Stored data entries
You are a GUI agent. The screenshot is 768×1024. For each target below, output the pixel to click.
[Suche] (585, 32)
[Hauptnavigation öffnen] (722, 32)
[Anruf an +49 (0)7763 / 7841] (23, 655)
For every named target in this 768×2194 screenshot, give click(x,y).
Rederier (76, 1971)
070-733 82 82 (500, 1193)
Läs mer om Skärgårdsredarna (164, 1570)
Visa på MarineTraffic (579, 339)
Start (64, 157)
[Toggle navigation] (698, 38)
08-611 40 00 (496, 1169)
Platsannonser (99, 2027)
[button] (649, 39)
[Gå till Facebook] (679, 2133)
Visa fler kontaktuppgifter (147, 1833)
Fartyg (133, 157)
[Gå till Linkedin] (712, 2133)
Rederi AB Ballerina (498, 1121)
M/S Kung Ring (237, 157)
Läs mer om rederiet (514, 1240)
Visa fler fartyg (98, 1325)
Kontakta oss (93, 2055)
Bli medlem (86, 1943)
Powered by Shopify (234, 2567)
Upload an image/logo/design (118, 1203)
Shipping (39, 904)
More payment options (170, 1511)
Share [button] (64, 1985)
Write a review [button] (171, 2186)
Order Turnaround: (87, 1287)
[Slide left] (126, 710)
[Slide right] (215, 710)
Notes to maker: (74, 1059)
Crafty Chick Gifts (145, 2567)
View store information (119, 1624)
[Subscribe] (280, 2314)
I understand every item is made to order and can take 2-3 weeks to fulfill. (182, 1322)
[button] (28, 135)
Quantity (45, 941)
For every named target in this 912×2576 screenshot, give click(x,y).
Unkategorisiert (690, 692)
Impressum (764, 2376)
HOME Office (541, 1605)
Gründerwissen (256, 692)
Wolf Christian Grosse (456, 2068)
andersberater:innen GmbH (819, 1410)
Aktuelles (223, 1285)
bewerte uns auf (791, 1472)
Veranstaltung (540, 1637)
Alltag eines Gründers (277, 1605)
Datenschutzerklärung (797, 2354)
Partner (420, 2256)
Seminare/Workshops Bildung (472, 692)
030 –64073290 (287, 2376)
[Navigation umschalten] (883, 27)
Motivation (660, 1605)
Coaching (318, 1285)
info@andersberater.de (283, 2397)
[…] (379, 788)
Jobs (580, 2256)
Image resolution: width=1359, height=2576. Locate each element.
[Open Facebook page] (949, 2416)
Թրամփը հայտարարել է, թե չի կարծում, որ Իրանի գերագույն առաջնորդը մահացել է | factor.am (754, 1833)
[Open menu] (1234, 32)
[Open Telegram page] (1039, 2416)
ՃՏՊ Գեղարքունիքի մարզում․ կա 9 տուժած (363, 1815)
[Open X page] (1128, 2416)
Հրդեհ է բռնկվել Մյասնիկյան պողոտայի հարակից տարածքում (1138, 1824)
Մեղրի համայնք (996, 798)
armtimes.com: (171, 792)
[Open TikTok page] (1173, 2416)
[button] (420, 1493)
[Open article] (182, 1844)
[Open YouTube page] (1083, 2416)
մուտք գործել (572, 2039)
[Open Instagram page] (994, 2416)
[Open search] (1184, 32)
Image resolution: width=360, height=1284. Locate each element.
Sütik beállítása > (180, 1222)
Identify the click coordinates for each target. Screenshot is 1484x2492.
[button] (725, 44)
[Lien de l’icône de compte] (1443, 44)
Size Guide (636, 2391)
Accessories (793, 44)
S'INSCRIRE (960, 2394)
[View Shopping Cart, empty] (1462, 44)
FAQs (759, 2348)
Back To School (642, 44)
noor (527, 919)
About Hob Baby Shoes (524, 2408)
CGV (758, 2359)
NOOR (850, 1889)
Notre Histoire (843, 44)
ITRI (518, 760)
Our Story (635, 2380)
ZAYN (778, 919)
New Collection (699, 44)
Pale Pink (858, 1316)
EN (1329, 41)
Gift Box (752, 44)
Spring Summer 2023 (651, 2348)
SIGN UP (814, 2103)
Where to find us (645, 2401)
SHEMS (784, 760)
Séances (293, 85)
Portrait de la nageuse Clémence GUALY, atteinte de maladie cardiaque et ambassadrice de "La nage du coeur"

- **Task description**
Copy each line of the entries that includes the word "Facebook".

- **Reply**
[Gå till Facebook] (679, 2133)
[Open Facebook page] (949, 2416)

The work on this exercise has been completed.